Y me gustan los adornos de navidad. Sin ser creyente, de pequeña me encantaba el nacimiento, porque era un mundo en miniatura, con ríos de papel de plata, y montañas de periodico y musgo, y una estrella muy grande en medio. Me gustaba esconder al caganer, aunque luego mi hermano lo ponía encima del tejado del portal, para que se le viera bien. Y adoraba nevarlo todo: los pastores y el río, las palmeras y el angel, con polvos de talco de los que usaba mi abuela.
La navidad siempre me ha olido a musgo y polvos de talco.
Me gusta la navidad por su carga de recuerdos. Aunque te hagan poner triste. Aunque recuerdes a los que ya no están, y lamentes que las cosas no sean como antes. También había tantas cosas buenas...
Las cenas de nochebuena en casa, con toda la familia, los regalos, el árbol y los dulces. Los mayores parecían diferentes, más alegres. Ahora ya no es así (circustancias familiares, no quiero aburriros). Pero seguimos intentando que, por lo menos esa noche, sea especial.

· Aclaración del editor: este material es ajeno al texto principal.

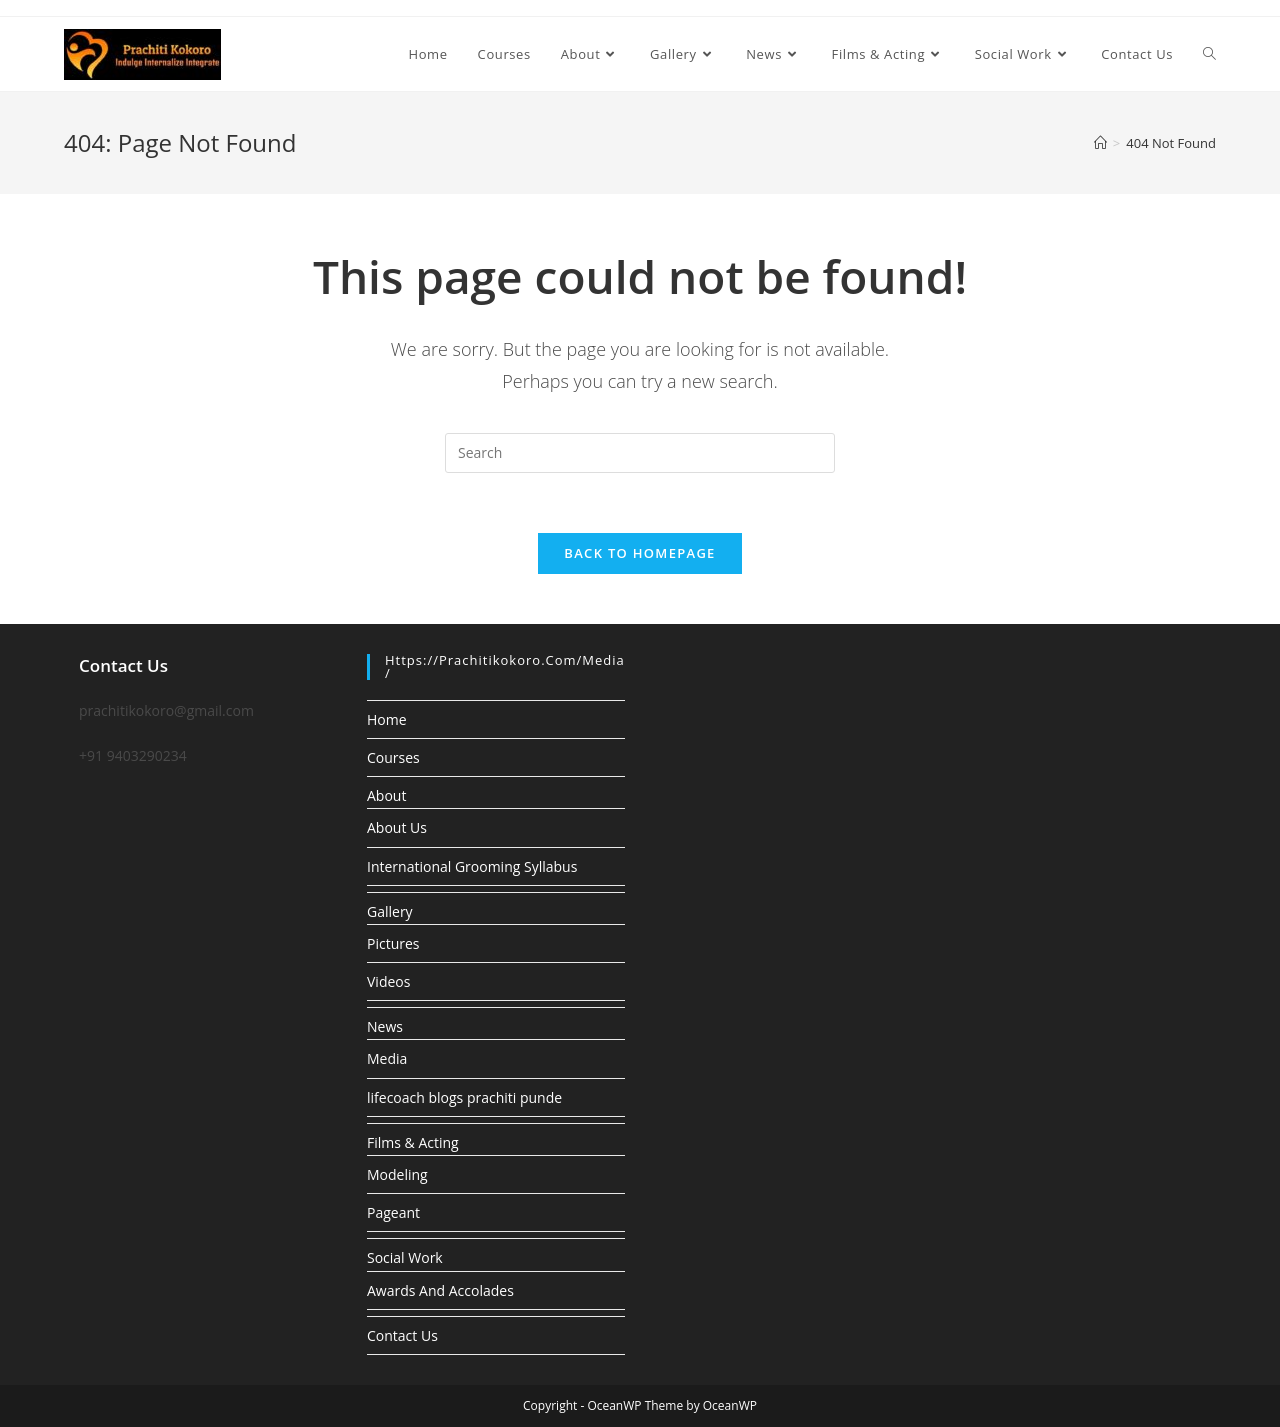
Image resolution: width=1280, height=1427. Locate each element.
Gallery (390, 911)
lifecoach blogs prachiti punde (464, 1097)
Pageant (393, 1212)
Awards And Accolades (440, 1290)
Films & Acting (413, 1142)
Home (387, 719)
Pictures (393, 943)
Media (387, 1058)
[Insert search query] (640, 453)
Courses (393, 757)
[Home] (1100, 143)
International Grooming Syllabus (472, 866)
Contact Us (402, 1335)
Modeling (397, 1174)
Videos (388, 981)
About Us (397, 827)
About (386, 795)
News (385, 1026)
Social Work (405, 1257)
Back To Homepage (639, 553)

Parece que este año lo vamos a conseguir. Los pequeños o grandes problemas se han ido solucionando (o relativizando) poco a poco. Aunque mi abuelo insista en no venir a casa a celebrar la navidad con nosotros (es la persona más cabezota que conozco). Aunque sigo afónica y no podré cantar villancicos (yo que me había preparado una sesión multicultural que incluía "Santa Claus is coming to town", "La marimorena" y "El dimoni escuat", junto a aquella de los tres barcos bogando al pasar que cantaban en Eduardo Manostijeras). Tampoco se me ha curado la "pansa" del lábio, que tiene un aspecto bastante desagradable y sangra cuando como (bonita postal navideña).

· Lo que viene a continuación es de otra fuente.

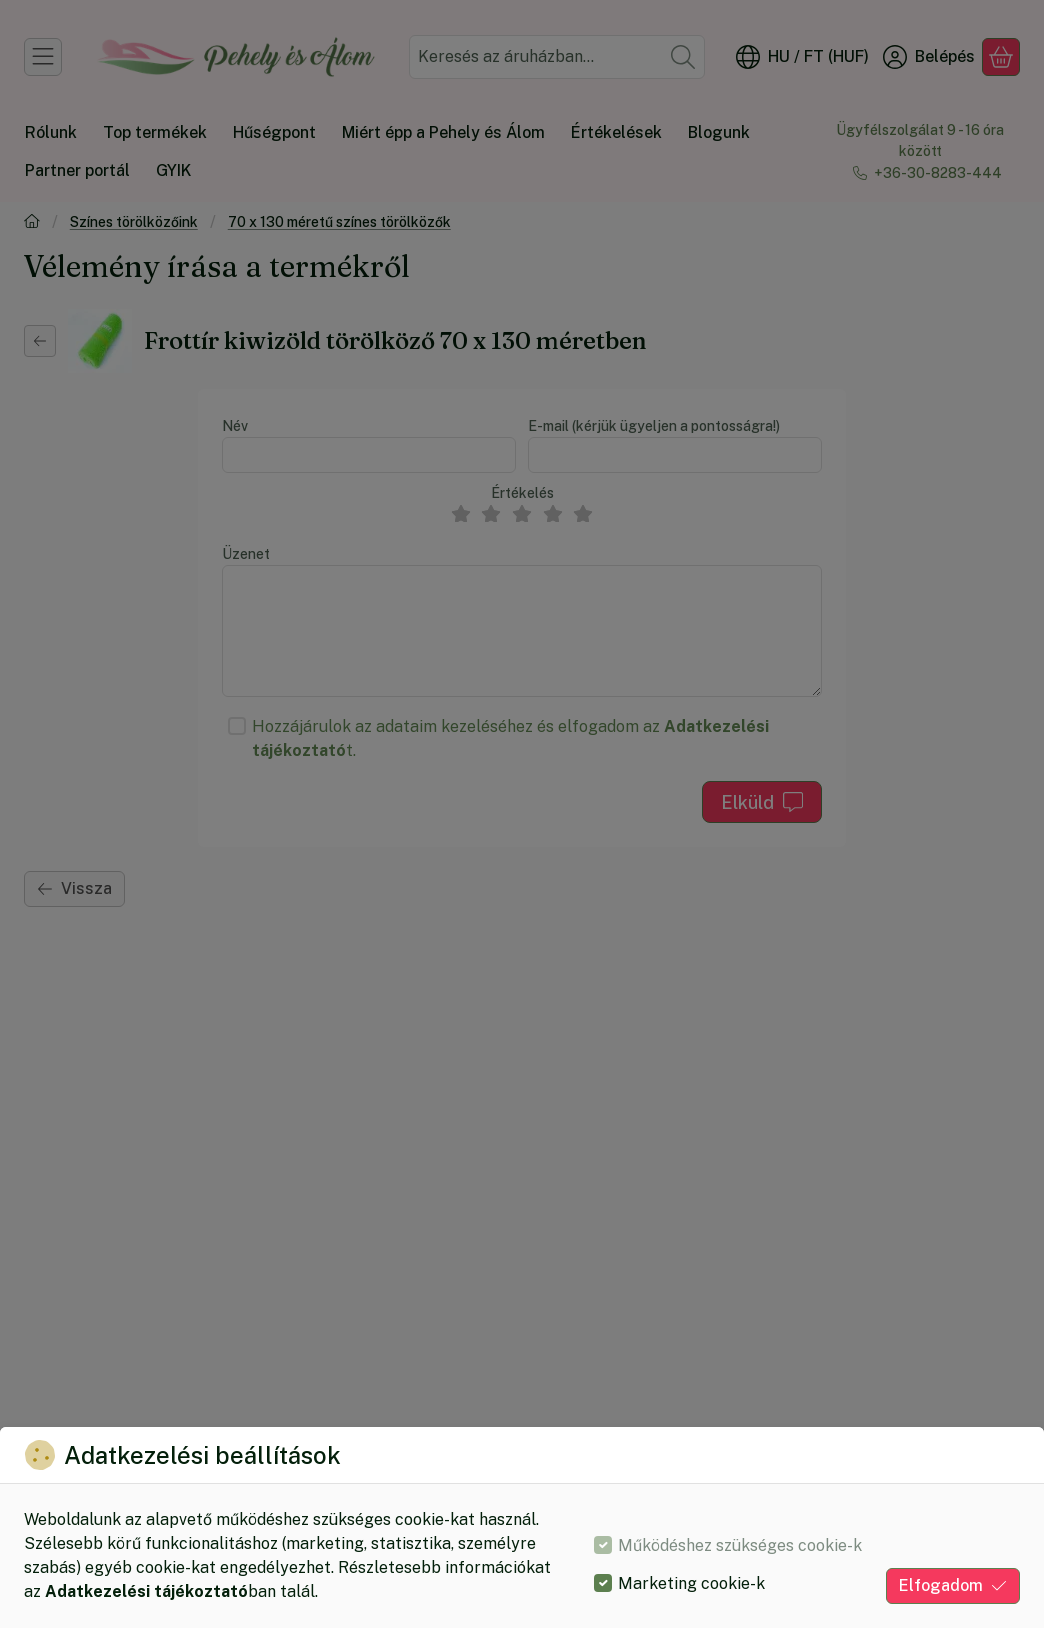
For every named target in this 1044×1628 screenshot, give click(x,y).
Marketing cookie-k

Y sigo siendo una pedazo de atea.
Pero al final, caigo en las tradiciones y costumbres de toda la vida. Con arbolito y colgajillos y todo. Sin espumillón, por eso. Ni bolas de colores. ¿Sabéis esos árbolitos tan monos que salen en las revistas? ¿Esos monocolores y monotemáticos? Pues no se parecen en nada al mío.
Mi arbolito está adornado de recuerdos. Algunos bastante horterones, otros menos. Todos con su historia, con su cuento. Tal vez mi árbol no sea muy bonito. Pero es un árbol de historias, y un árbol del solsticio, como los del principio (me gusta celebrar el solsticio de invierno en navidad).

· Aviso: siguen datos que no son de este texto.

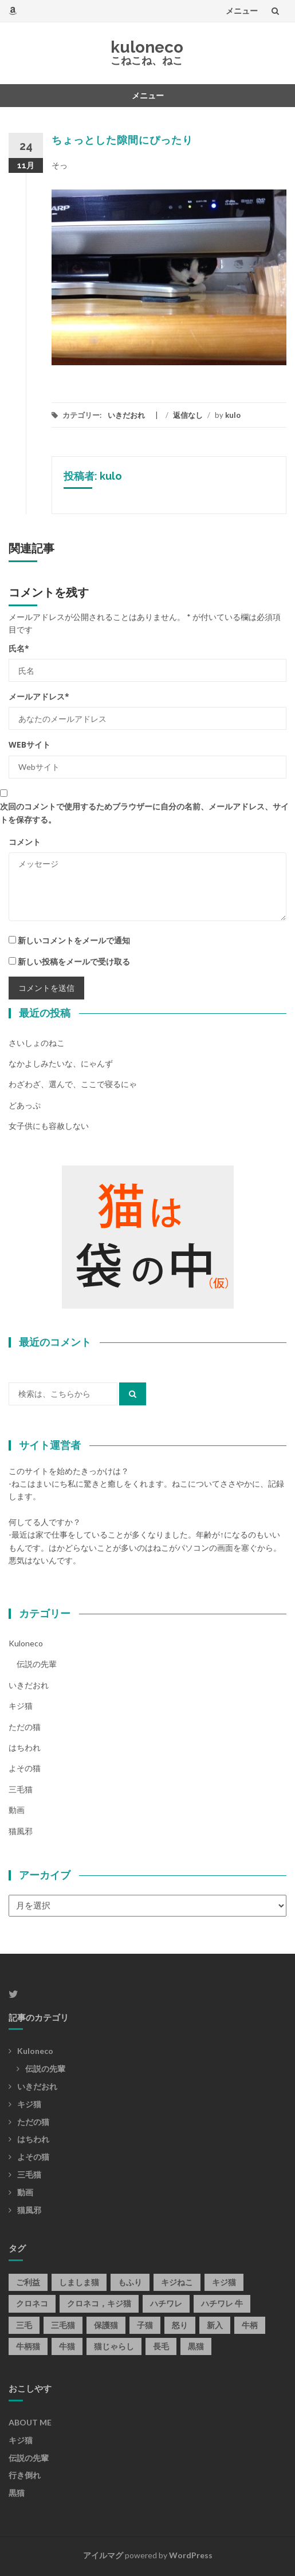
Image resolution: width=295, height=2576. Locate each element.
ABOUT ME (30, 2422)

No, ahora que me fijo, no es muy bonito. Está un poco torcido. Las puntas están mordisqueadas, como los lazos de las nueces. Algunos adornos están despintados, de puro viejos. Otros están rotos: los cristales de nieve cubiertos de purpurina, y mi ciervo blanco, al que le falta una pata desde antes de lo que puedo recordar.
Me sigue gustando.
Aunque me ponga triste.
Aunque no sea creyente.
Porque es una época para los recuerdos, y mi arbol está formado por ellos.
Y, además, a Potter también le gusta. Tán malo no puede ser...

Así que felices recuerdos a todos. Si queréis.
No pienso obligar a nadie a ser feliz.